What is contact dermatitis?
Contact dermatitis is an inflammatory response of the skin to an antigen or irritant. There are two types of contact dermatitis, allergic contact dermatitis and primary irritant dermatitis. Allergic contact dermatitis affects only individuals previously sensitized to the contactant. An allergic reaction is specific to the individual and to a substance (or a group of related substances) called an allergen. Allergy is a hypersensitivity (oversensitivity) to a particular substance, and always involves the immune system. All areas of skin that are in contact with the allergen develop the rash. Primary irritant dermatitis results from direct injury to the skin. It affects individuals exposed to specific irritants and generally produces discomfort immediately following exposure.
How does allergic contact dermatitis occur?
Allergic contact dermatitis is a cell-mediated, type IV, delayed hypersensitivity reaction that results when specific antigens enter under the skin. This means that the offending substance to which you are allergic combines with a special receptor and travels to the second layer of skin, the dermis, where the immune cells (T cells) become sensitized. The next time that you are exposed to the antigen, the allergic reaction takes place.
What are the common causes of allergic contact dermatitis?
The most common offenders in allergic contact dermatitis are plants of the Toxicodendron genus (e.g., poison ivy, poison oak, poison sumac). Other substances include nickel sulfate (various metal alloys), potassium dichromate (cements, household cleaners), formaldehyde, ethylenediamine (dyes, medications), mercaptobenzothiazole (rubbers), thiuram (fungicides), and paraphenylenediamine (dyes, photographic chemicals). Irritant contact dermatitis occurs when an irritant produces direct local toxic effect on the cells of the top layer of skin, with a subsequent inflammatory response in the second layer of skin (dermis).
Where is irritant contact dermatitis most likely to present?
The most common site for irritant contact dermatitis is the hand. Individuals with atopic dermatitis are genetically predisposed to develop irritant contact dermatitis especially of the hands. Although irritant contact dermatitis is caused mostly by chemicals (e.g., acids, alkalis, solvents, oxidants), plants (e.g., hot peppers, garlic, tobacco) also have been implicated. Severity of the reaction is related to the amount and duration of exposure to the irritant.
How does allergic contact dermatitis present?
In acute allergic contact dermatitis, lesions appear within 24-96 hours of exposure to the allergen. The main symptom, in addition to the rash, is itching.
How come I only get a rash when I am in the sun?
This is called photodermatitis. Photodermatitis is diagnosed by the presence of lesions limited to sun-exposed body areas. There are two types of reactions that are considered part of the photodermatitis family: the first is a phototoxic reaction in which burning is the primary complaint. The other is a photoallergic reaction in which itching is the main complaint.

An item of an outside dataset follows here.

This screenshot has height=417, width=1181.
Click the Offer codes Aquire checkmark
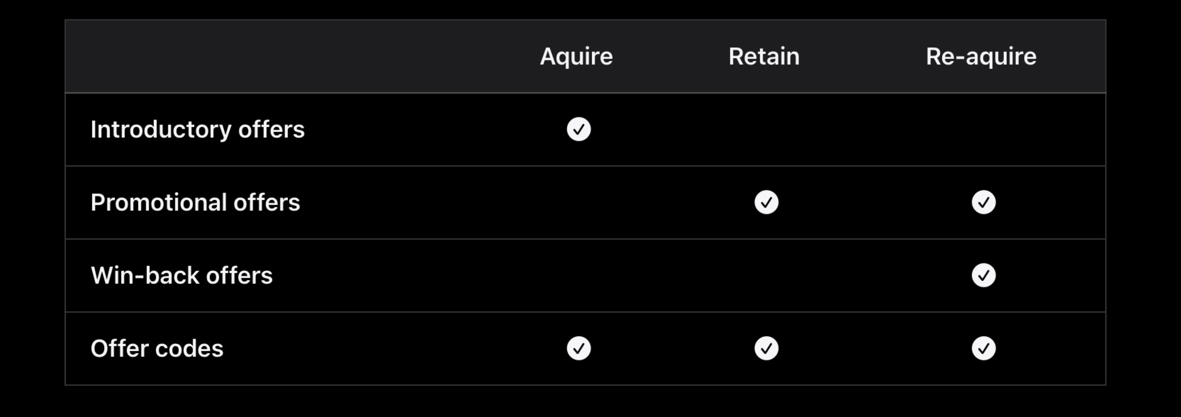pos(579,348)

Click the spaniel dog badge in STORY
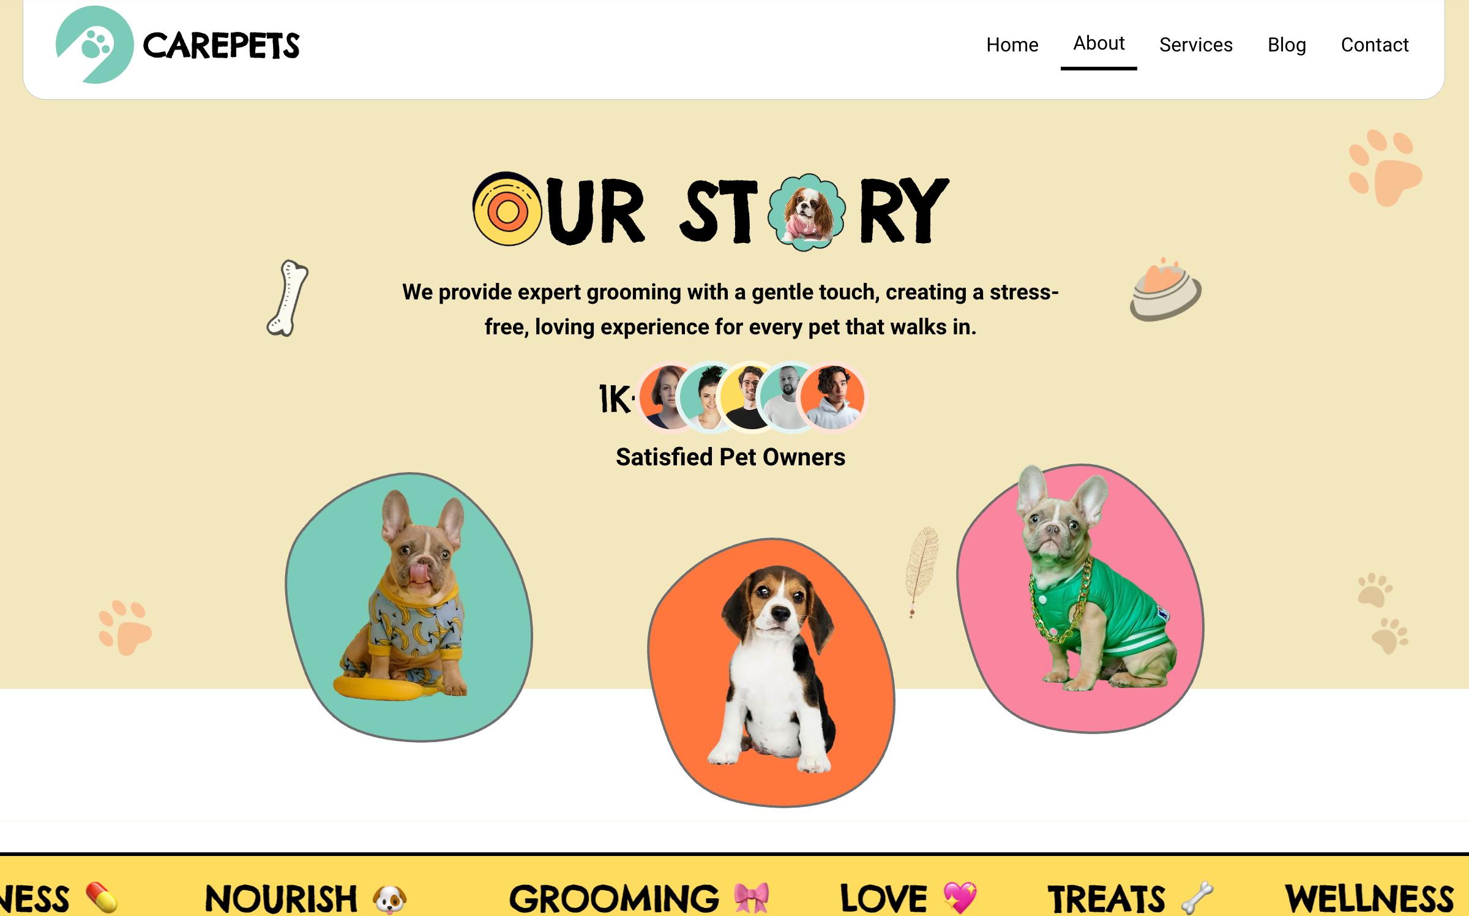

How do you test if my rash is a contact dermatitis?
The Weiss Skin Institute performs patch testing to diagnose the cause of skin allergies. Patch testing is different than the prick testing performed by an allergist to diagnose hay fever or food allergies. In patch testing, small amounts of substances, without needles, are placed in patches and applied on the back for 48 hours. Then, a reading of the patches is conducted to see if any skin allergies exist.
How do you patch test?
Small amounts of the most common substances to which patients are allergic are placed on small patches applied to your back. We reinforce these with tape because they need to stay in place for 48 hours. During these 48 hours you are not allowed to exercise or shower. You then return to our office after 48 hours so that we may remove the patches and see if there were any positive reactions.
What if I have a positive test?
We will discuss where this substance that caused a reaction is found and how you may avoid it in the future.
Are there treatments for contact dermatitis?
The primary treatment is to avoid the substance. To treat an acute flare, however, you are often prescribed a topical steroid or other topical immune modulator.